If we assume that (45) is a convex programming, then $J_1({\mathbf {w}}_1, b_1)$, $J_2({\mathbf {w}}_1)$, and $J_3({\mathbf{w}}_1, b_1)$ must be convex functions.

By substituting $f_1({\mathbf {X}}_1)={\mathbf {X}}_1{\mathbf {w}}_1+b_1$ into (42), the first term in the optimization problem (45) can be expressed as:

$$\begin{aligned} \begin{aligned}&J_1({\mathbf {w}}_1, b_1)\\&\quad =\frac{1}{2}({\mathbf {X}}_1{\mathbf {w}}_1+b_1)^T({\mathbf {X}}_1{\mathbf {w}}_1+b_1)\\&\quad =\frac{1}{2}\left( {\mathbf {w}}_1^T {\mathbf {X}}_1^T{\mathbf {X}}_1{\mathbf{w}}_1+2{\mathbf {w}}_1^T{\mathbf {X}}_1^Tb_1+b_1^2\right) . \end{aligned} \end{aligned}$$

(46)

Obviously, the second-order derivative of $J_1({\mathbf {w}}_1, b_1)$ is ${\mathbf {X}}_1^T{\mathbf {X}}_1$ that is a positive semi-definite matrix. Thus, $J_1({\mathbf {w}}_1, b_1)$ is convex.

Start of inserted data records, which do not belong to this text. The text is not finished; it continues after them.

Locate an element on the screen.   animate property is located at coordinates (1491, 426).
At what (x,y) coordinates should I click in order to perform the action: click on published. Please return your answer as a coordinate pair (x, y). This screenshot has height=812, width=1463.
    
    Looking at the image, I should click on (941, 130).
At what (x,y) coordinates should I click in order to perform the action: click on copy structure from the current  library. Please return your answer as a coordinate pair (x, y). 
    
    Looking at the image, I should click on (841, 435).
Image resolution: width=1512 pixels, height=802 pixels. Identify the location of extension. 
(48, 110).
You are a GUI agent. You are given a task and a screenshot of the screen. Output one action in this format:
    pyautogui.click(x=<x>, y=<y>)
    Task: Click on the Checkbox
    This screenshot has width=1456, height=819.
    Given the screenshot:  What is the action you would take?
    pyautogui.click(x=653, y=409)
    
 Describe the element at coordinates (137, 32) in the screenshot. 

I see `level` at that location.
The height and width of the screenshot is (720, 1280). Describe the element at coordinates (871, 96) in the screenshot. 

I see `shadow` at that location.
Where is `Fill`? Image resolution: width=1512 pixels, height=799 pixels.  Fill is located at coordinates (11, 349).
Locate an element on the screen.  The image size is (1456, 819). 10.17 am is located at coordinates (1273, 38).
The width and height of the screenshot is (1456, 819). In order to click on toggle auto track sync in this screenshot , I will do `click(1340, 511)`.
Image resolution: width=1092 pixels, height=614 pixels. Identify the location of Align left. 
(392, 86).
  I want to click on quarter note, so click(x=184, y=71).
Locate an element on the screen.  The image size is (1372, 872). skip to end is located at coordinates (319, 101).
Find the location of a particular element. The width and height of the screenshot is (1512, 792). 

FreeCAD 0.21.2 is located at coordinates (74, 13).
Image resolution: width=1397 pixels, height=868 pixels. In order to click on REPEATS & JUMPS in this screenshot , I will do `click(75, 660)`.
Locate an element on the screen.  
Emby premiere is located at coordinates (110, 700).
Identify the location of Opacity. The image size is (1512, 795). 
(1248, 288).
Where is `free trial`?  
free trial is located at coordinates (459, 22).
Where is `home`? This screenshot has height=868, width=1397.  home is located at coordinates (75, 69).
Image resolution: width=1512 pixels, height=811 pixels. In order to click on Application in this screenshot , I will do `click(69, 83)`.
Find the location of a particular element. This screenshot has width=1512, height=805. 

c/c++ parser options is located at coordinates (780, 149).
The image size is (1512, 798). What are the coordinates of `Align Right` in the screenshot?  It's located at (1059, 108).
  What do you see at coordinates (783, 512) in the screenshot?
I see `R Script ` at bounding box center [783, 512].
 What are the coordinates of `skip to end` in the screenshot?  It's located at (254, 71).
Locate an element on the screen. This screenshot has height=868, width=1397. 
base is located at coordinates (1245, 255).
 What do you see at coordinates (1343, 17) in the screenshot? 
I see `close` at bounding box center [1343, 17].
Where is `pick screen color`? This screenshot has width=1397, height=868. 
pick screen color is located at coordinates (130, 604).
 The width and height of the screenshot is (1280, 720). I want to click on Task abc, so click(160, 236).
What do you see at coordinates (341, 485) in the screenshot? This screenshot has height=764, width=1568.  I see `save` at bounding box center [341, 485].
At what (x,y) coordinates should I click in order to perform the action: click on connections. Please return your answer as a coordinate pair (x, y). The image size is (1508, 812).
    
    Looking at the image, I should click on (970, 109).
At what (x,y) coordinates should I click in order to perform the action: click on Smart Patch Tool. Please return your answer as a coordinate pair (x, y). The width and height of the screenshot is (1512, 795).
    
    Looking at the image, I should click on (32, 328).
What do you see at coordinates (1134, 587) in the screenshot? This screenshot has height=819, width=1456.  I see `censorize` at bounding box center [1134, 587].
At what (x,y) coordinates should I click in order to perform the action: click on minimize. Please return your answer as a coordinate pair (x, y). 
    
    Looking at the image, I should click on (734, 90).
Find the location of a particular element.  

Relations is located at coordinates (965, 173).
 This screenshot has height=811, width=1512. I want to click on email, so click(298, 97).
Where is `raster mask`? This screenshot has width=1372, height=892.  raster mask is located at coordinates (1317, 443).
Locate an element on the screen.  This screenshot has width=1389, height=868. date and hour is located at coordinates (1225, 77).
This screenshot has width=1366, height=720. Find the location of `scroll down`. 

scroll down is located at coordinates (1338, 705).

By substituting $f_1({\mathbf {X}}_1)={\mathbf {X}}_1{\mathbf {w}}_1+b_1$ and $\overline{f_1({\mathbf {X}}_1)}={\mathbf {m}}_1^T{\mathbf {w}}_1+b_1$ into (43), the second term in the optimization problem (45) can be expressed as:

$$\begin{aligned} \begin{aligned}&J_2({\mathbf {w}}_1)\\&\quad =C_1\left( {\mathbf {X}}_1 {\mathbf {w}}_1-{\mathbf {e}}_1 {\mathbf {m}}_1^T {\mathbf {w}}_1\right) ^T\left( {\mathbf {X}}_1 {\mathbf {w}}_1-{\mathbf {e}}_1 {\mathbf {m}}_1^T {\mathbf {w}}_1\right) \\&\quad =C_1{\mathbf {w}}_1^T\left( {\mathbf {X}}_1-{\mathbf {e}}_1{\mathbf{m}}_1^T\right) ^T\left( {\mathbf {X}}_1-{\mathbf {e}}_1{\mathbf{m}}_1^T\right) {\mathbf {w}}_1. \end{aligned} \end{aligned}$$

(47)

The second-order derivative of $J_2({\mathbf {w}}_1)$ is $\left( {\mathbf{X}}_1-{\mathbf {e}}_1{\mathbf {m}}_1^T\right) ^T\left( {\mathbf {X}}_1-{\mathbf{e}}_1{\mathbf {m}}_1^T\right)$ that is a positive semi-definite matrix. Thus, $J_2({\mathbf {w}}_1)$ is convex.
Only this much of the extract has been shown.